Stored data entries
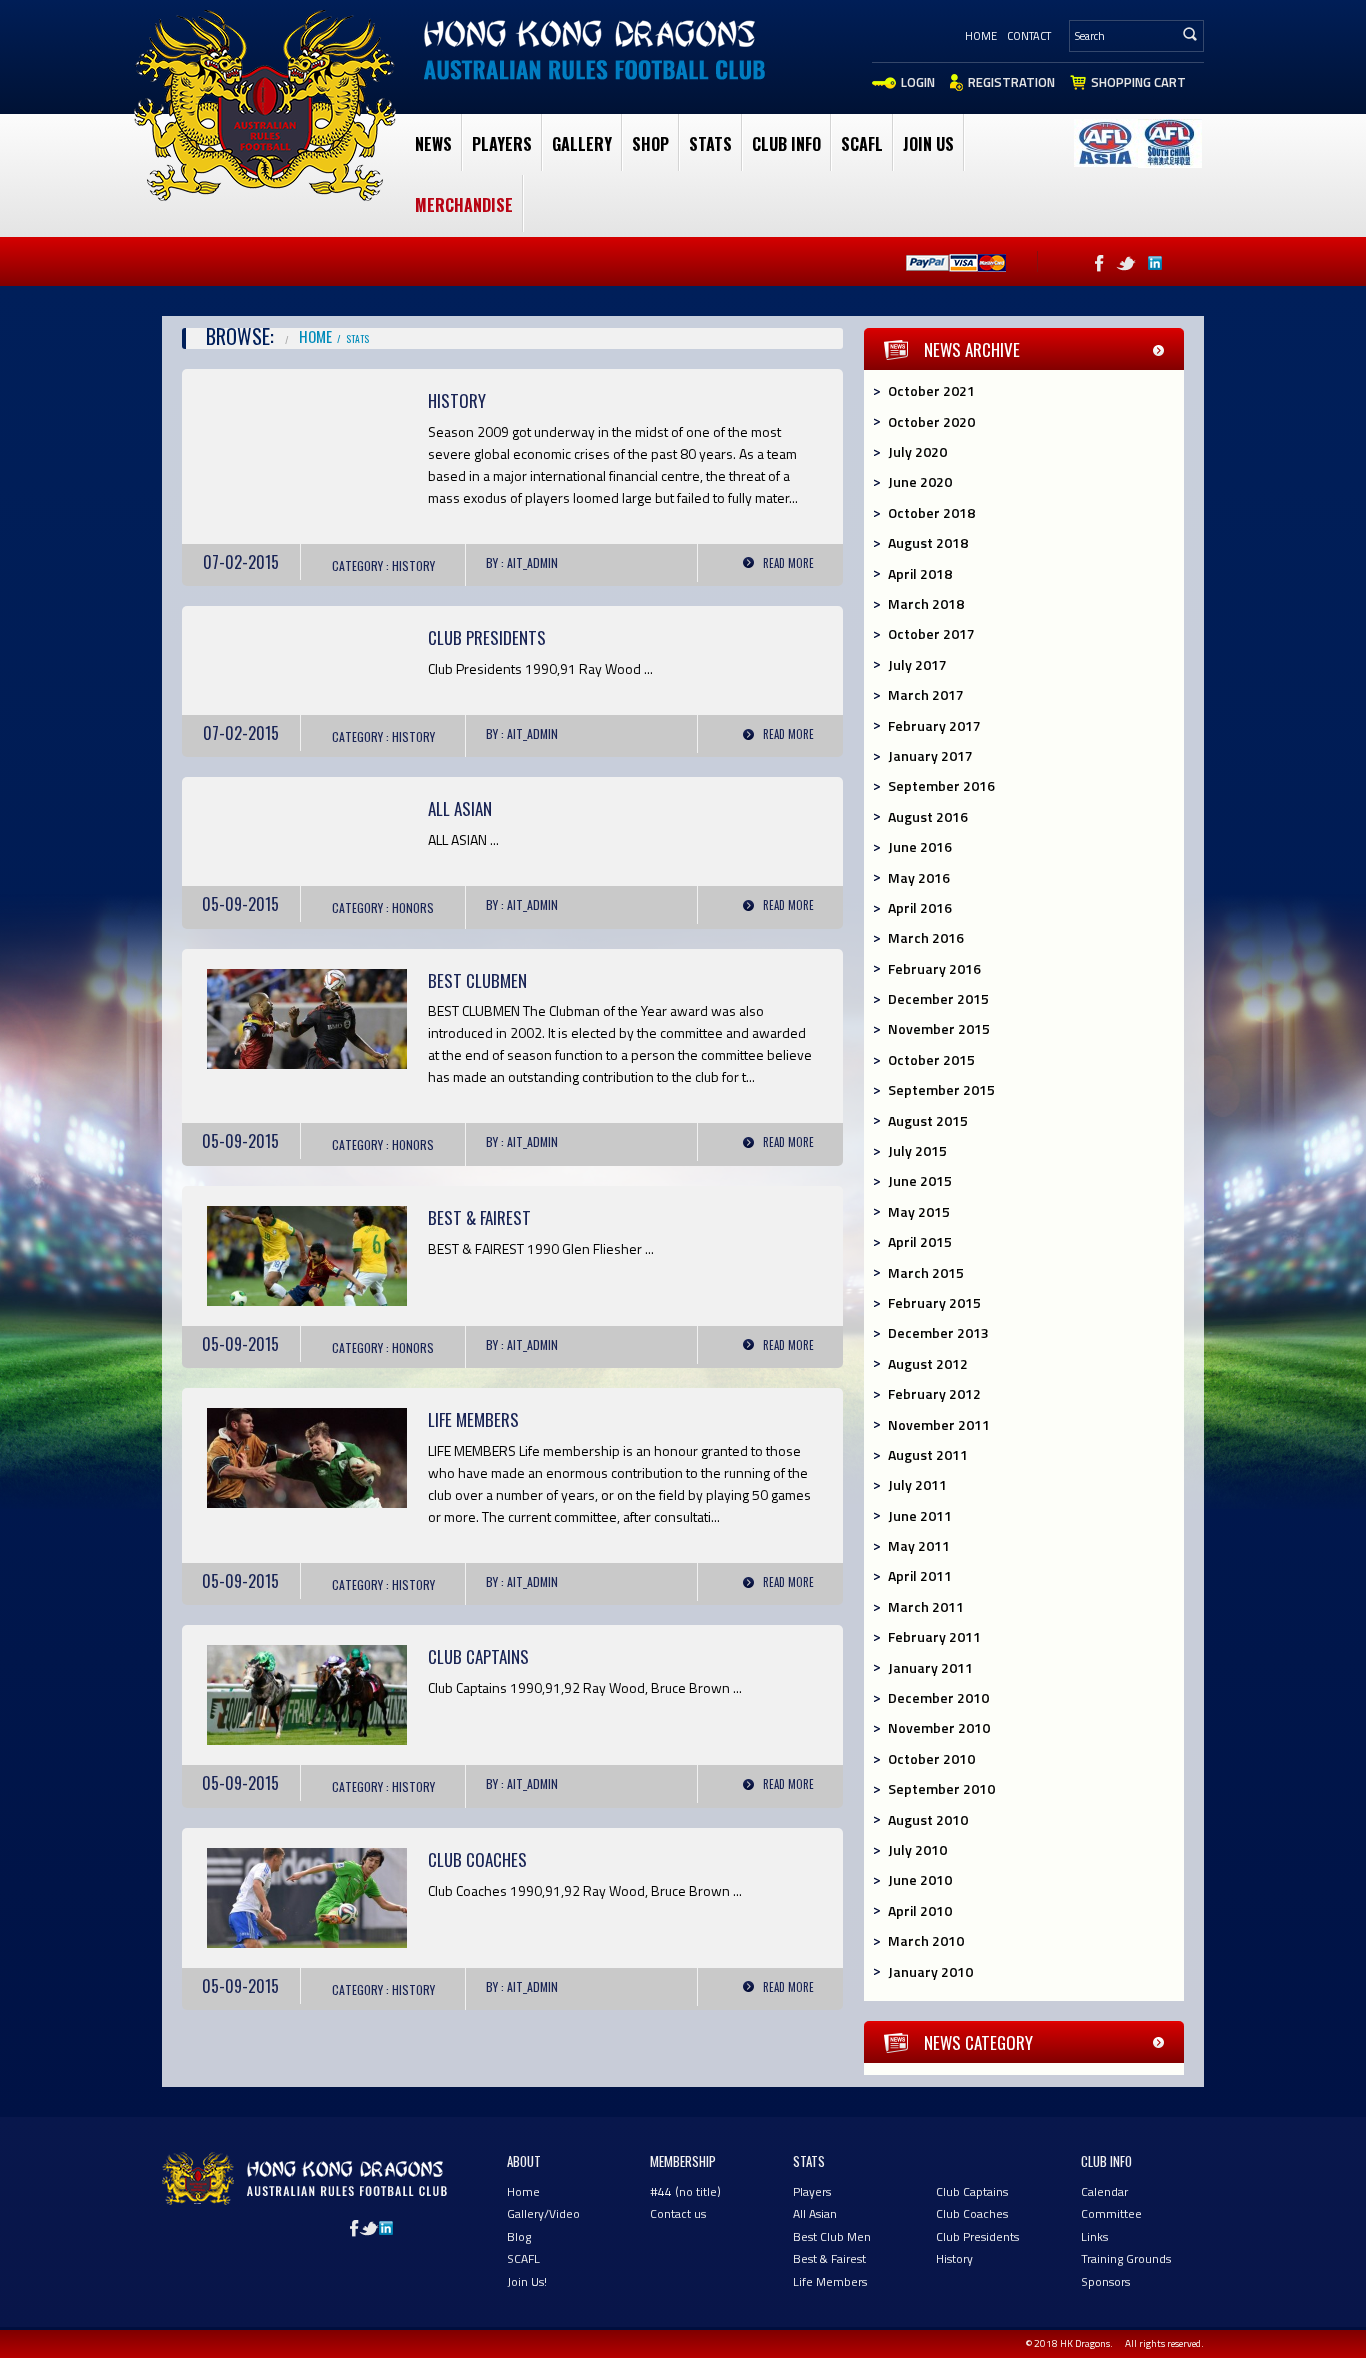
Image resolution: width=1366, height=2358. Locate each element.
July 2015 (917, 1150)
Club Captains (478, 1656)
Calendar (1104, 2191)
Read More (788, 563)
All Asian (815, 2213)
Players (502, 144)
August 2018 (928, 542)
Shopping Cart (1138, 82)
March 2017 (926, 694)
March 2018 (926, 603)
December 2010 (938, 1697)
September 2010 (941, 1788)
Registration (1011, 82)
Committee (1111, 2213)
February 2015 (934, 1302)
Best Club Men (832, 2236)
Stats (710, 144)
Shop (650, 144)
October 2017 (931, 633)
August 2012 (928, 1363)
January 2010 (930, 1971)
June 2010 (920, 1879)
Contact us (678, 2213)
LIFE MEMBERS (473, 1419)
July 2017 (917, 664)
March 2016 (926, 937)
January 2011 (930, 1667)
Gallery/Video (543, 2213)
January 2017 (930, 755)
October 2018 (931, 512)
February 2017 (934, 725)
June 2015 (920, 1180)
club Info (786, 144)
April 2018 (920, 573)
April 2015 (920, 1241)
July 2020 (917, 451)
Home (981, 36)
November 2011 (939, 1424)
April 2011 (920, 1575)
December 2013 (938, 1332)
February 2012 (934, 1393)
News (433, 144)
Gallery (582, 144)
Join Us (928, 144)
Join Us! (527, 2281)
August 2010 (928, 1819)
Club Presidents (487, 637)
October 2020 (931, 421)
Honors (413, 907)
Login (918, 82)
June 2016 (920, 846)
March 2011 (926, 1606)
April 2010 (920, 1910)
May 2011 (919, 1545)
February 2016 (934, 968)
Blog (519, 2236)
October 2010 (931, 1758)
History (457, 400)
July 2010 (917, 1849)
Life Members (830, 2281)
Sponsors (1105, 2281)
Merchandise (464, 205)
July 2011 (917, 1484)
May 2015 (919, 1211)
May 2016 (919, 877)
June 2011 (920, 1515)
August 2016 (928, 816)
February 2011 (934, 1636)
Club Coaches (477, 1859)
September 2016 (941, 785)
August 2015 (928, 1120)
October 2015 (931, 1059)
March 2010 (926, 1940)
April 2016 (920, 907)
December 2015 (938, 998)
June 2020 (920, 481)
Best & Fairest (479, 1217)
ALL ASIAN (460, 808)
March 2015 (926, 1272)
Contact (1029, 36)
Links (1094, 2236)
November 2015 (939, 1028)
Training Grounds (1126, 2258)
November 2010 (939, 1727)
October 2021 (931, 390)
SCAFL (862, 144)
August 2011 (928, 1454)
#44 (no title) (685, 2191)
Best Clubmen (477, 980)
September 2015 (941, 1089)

---

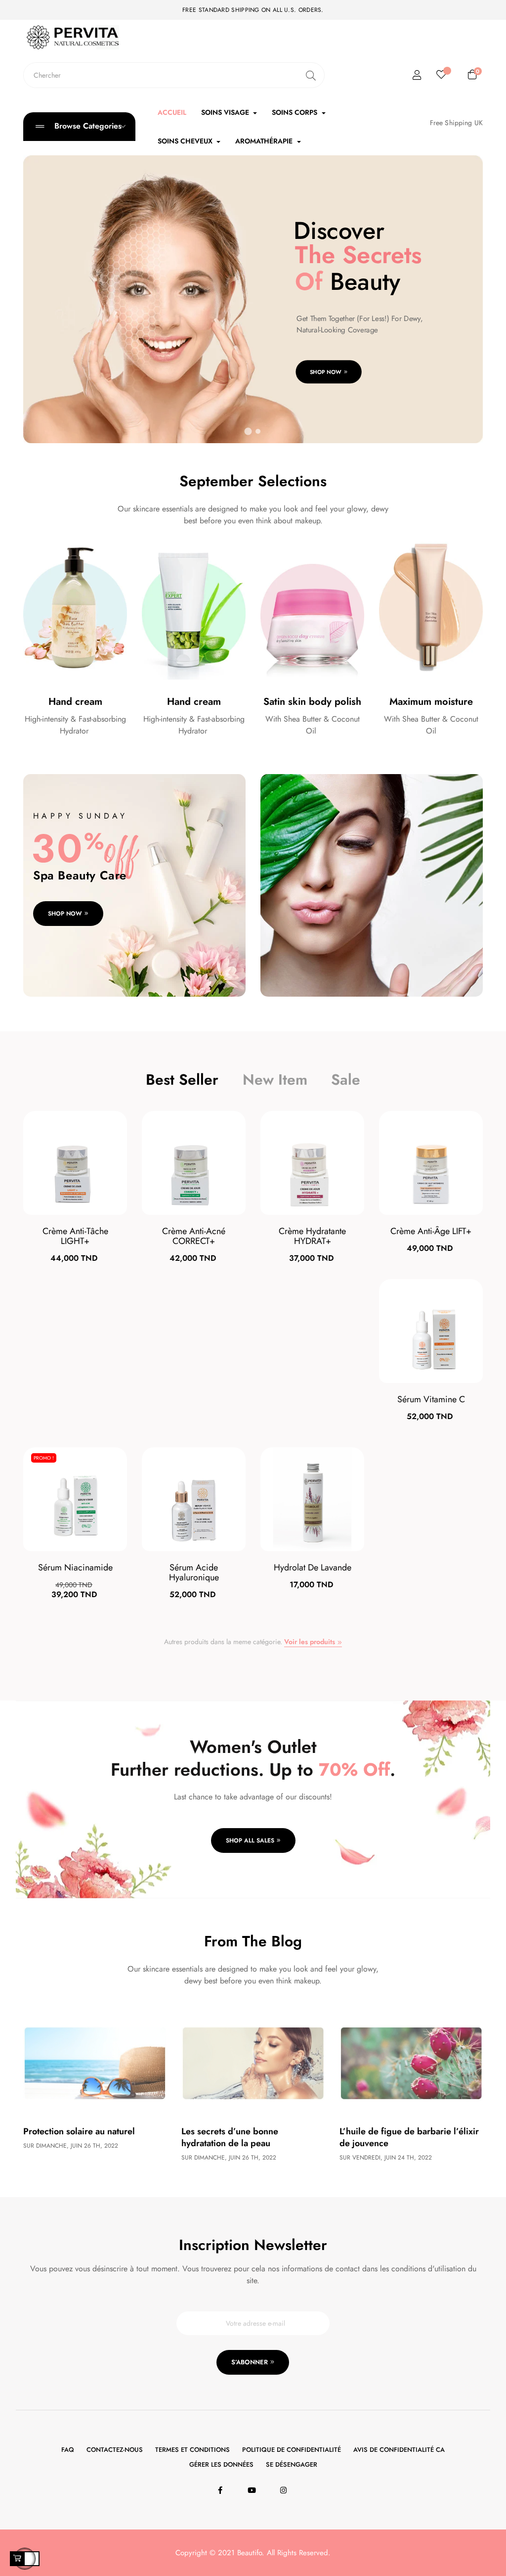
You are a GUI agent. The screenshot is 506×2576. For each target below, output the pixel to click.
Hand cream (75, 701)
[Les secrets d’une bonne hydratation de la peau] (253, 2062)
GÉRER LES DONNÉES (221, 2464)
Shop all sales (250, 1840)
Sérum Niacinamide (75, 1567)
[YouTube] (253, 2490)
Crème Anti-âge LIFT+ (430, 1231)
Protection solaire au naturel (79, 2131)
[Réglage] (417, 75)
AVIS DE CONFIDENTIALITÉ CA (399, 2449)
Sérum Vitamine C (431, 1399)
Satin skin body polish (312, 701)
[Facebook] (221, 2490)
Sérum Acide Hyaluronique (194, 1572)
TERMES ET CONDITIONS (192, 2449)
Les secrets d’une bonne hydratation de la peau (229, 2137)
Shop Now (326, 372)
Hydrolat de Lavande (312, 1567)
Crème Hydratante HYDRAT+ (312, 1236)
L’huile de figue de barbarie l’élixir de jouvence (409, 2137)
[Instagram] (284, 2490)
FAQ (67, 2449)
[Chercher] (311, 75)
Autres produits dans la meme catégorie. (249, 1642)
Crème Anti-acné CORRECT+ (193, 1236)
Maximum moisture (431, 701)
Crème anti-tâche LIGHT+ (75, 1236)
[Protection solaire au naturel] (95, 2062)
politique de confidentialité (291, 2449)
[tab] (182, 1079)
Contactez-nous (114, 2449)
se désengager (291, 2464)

> _REQUIREMENT_
Of the entries above, repeat exactly the lines from the line with "Club Presidents (487, 637)" through the line with "February 2011 (934, 1636)", both of them included.

> _EXERCISE RESPONSE_
Club Presidents (487, 637)
October 2020 (931, 421)
Honors (413, 907)
Login (918, 82)
June 2016 (920, 846)
March 2011 (926, 1606)
April 2010 (920, 1910)
May 2011 (919, 1545)
February 2016 (934, 968)
Blog (519, 2236)
October 2010 (931, 1758)
History (457, 400)
July 2010 (917, 1849)
Life Members (830, 2281)
Sponsors (1105, 2281)
Merchandise (464, 205)
July 2011 (917, 1484)
May 2015 (919, 1211)
May 2016 (919, 877)
June 2011 (920, 1515)
August 2016 (928, 816)
February 2011 (934, 1636)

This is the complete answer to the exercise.